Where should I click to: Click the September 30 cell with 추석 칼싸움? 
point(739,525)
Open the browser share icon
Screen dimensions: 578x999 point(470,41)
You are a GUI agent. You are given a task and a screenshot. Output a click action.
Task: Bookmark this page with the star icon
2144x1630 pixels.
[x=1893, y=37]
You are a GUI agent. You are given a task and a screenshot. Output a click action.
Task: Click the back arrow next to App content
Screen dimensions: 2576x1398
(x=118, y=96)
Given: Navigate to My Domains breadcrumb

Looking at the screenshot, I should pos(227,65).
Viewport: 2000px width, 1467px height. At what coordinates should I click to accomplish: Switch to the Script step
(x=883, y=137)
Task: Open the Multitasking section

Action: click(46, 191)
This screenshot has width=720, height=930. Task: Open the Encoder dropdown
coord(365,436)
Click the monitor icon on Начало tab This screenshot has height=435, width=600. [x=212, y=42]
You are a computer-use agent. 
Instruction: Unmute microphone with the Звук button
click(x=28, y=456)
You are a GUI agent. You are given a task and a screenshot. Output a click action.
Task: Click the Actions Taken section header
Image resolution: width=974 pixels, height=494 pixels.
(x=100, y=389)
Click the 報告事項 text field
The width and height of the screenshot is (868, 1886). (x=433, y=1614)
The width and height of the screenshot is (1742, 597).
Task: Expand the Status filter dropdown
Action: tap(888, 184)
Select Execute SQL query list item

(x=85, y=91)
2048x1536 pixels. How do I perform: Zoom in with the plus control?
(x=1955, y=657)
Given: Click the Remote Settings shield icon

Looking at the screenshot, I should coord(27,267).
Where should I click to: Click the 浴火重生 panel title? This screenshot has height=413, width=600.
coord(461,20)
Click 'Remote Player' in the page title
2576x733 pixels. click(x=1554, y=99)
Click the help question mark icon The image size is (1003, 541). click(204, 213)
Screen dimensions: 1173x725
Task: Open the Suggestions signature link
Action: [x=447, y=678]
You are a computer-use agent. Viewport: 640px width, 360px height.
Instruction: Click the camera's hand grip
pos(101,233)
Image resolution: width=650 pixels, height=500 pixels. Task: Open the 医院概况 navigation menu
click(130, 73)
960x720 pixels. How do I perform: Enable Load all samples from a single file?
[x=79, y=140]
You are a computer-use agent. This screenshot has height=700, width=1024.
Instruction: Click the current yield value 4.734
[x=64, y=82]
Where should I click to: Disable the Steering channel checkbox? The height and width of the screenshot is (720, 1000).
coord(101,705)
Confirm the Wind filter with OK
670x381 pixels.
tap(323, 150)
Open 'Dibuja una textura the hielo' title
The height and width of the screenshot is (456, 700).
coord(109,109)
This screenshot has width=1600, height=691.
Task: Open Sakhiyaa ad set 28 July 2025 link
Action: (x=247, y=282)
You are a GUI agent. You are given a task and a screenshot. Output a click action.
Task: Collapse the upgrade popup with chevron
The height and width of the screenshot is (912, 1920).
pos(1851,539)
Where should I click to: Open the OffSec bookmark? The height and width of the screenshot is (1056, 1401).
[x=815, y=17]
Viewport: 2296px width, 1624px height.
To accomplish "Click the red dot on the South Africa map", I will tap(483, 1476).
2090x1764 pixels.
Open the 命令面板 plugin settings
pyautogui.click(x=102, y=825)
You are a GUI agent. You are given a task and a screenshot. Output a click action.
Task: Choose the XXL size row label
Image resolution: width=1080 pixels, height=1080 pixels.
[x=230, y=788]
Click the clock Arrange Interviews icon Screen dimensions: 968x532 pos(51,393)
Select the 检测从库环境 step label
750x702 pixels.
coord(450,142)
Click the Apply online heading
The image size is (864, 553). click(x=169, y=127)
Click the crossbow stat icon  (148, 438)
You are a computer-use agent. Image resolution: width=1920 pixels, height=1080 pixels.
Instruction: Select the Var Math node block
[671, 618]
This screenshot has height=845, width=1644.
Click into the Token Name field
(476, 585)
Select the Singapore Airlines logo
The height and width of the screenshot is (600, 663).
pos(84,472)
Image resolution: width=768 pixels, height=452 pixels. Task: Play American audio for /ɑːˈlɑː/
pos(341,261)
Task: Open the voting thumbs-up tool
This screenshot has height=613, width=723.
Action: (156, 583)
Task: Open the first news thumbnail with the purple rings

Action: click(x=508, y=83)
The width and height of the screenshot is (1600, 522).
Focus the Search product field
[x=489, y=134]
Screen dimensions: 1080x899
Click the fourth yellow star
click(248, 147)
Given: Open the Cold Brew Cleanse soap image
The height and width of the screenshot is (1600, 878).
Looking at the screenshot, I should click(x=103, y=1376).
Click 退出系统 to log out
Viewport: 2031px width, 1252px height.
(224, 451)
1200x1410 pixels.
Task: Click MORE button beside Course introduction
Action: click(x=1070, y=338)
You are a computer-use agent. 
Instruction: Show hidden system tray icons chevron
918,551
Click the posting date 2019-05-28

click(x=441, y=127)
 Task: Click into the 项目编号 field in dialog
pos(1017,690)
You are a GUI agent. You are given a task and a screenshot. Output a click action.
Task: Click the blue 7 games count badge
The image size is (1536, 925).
########################################
§ **Objective**
Rewrite all of the rows above, replacing "GUI agent" with "screen agent" wherever it occurs and leaving everything else unchanged.

§ **Task output**
Where should I click to: Click the September 30 cell with 추석 칼싸움? 
point(739,525)
Open the browser share icon
Screen dimensions: 578x999 point(470,41)
You are a screen agent. You are given a task and a screenshot. Output a click action.
Task: Bookmark this page with the star icon
2144x1630 pixels.
[x=1893, y=37]
You are a screen agent. You are given a task and a screenshot. Output a click action.
Task: Click the back arrow next to App content
Screen dimensions: 2576x1398
(x=118, y=96)
Given: Navigate to My Domains breadcrumb

Looking at the screenshot, I should pos(227,65).
Viewport: 2000px width, 1467px height. At what coordinates should I click to accomplish: Switch to the Script step
(x=883, y=137)
Task: Open the Multitasking section

Action: click(46, 191)
This screenshot has width=720, height=930. Task: Open the Encoder dropdown
coord(365,436)
Click the monitor icon on Начало tab This screenshot has height=435, width=600. [x=212, y=42]
You are a computer-use agent. 
Instruction: Unmute microphone with the Звук button
click(x=28, y=456)
You are a screen agent. You are given a task and a screenshot. Output a click action.
Task: Click the Actions Taken section header
Image resolution: width=974 pixels, height=494 pixels.
(x=100, y=389)
Click the 報告事項 text field
The width and height of the screenshot is (868, 1886). (x=433, y=1614)
The width and height of the screenshot is (1742, 597).
Task: Expand the Status filter dropdown
Action: tap(888, 184)
Select Execute SQL query list item

(x=85, y=91)
2048x1536 pixels. How do I perform: Zoom in with the plus control?
(x=1955, y=657)
Given: Click the Remote Settings shield icon

Looking at the screenshot, I should coord(27,267).
Where should I click to: Click the 浴火重生 panel title? This screenshot has height=413, width=600.
coord(461,20)
Click 'Remote Player' in the page title
2576x733 pixels. click(x=1554, y=99)
Click the help question mark icon The image size is (1003, 541). click(204, 213)
Screen dimensions: 1173x725
Task: Open the Suggestions signature link
Action: [x=447, y=678]
You are a computer-use agent. Viewport: 640px width, 360px height.
Instruction: Click the camera's hand grip
pos(101,233)
Image resolution: width=650 pixels, height=500 pixels. Task: Open the 医院概况 navigation menu
click(130, 73)
960x720 pixels. How do I perform: Enable Load all samples from a single file?
[x=79, y=140]
You are a computer-use agent. This screenshot has height=700, width=1024.
Instruction: Click the current yield value 4.734
[x=64, y=82]
Where should I click to: Disable the Steering channel checkbox? The height and width of the screenshot is (720, 1000).
coord(101,705)
Confirm the Wind filter with OK
670x381 pixels.
tap(323, 150)
Open 'Dibuja una textura the hielo' title
The height and width of the screenshot is (456, 700).
coord(109,109)
This screenshot has width=1600, height=691.
Task: Open Sakhiyaa ad set 28 July 2025 link
Action: (x=247, y=282)
You are a screen agent. You are given a task and a screenshot. Output a click action.
Task: Collapse the upgrade popup with chevron
The height and width of the screenshot is (912, 1920).
pos(1851,539)
Where should I click to: Open the OffSec bookmark? The height and width of the screenshot is (1056, 1401).
[x=815, y=17]
Viewport: 2296px width, 1624px height.
To accomplish "Click the red dot on the South Africa map", I will tap(483, 1476).
2090x1764 pixels.
Open the 命令面板 plugin settings
pyautogui.click(x=102, y=825)
You are a screen agent. You are given a task and a screenshot. Output a click action.
Task: Choose the XXL size row label
Image resolution: width=1080 pixels, height=1080 pixels.
[x=230, y=788]
Click the clock Arrange Interviews icon Screen dimensions: 968x532 pos(51,393)
Select the 检测从库环境 step label
750x702 pixels.
coord(450,142)
Click the Apply online heading
The image size is (864, 553). click(x=169, y=127)
Click the crossbow stat icon  (148, 438)
You are a computer-use agent. Image resolution: width=1920 pixels, height=1080 pixels.
Instruction: Select the Var Math node block
[671, 618]
This screenshot has height=845, width=1644.
Click into the Token Name field
(476, 585)
Select the Singapore Airlines logo
The height and width of the screenshot is (600, 663).
pos(84,472)
Image resolution: width=768 pixels, height=452 pixels. Task: Play American audio for /ɑːˈlɑː/
pos(341,261)
Task: Open the voting thumbs-up tool
This screenshot has height=613, width=723.
Action: (156, 583)
Task: Open the first news thumbnail with the purple rings

Action: click(x=508, y=83)
The width and height of the screenshot is (1600, 522).
Focus the Search product field
[x=489, y=134]
Screen dimensions: 1080x899
Click the fourth yellow star
click(248, 147)
Given: Open the Cold Brew Cleanse soap image
The height and width of the screenshot is (1600, 878).
Looking at the screenshot, I should click(x=103, y=1376).
Click 退出系统 to log out
Viewport: 2031px width, 1252px height.
(224, 451)
1200x1410 pixels.
Task: Click MORE button beside Course introduction
Action: click(x=1070, y=338)
You are a computer-use agent. 
Instruction: Show hidden system tray icons chevron
918,551
Click the posting date 2019-05-28

click(x=441, y=127)
 Task: Click into the 项目编号 field in dialog
pos(1017,690)
You are a screen agent. You are given a task and a screenshot. Output a click action.
Task: Click the blue 7 games count badge
The image size is (1536, 925).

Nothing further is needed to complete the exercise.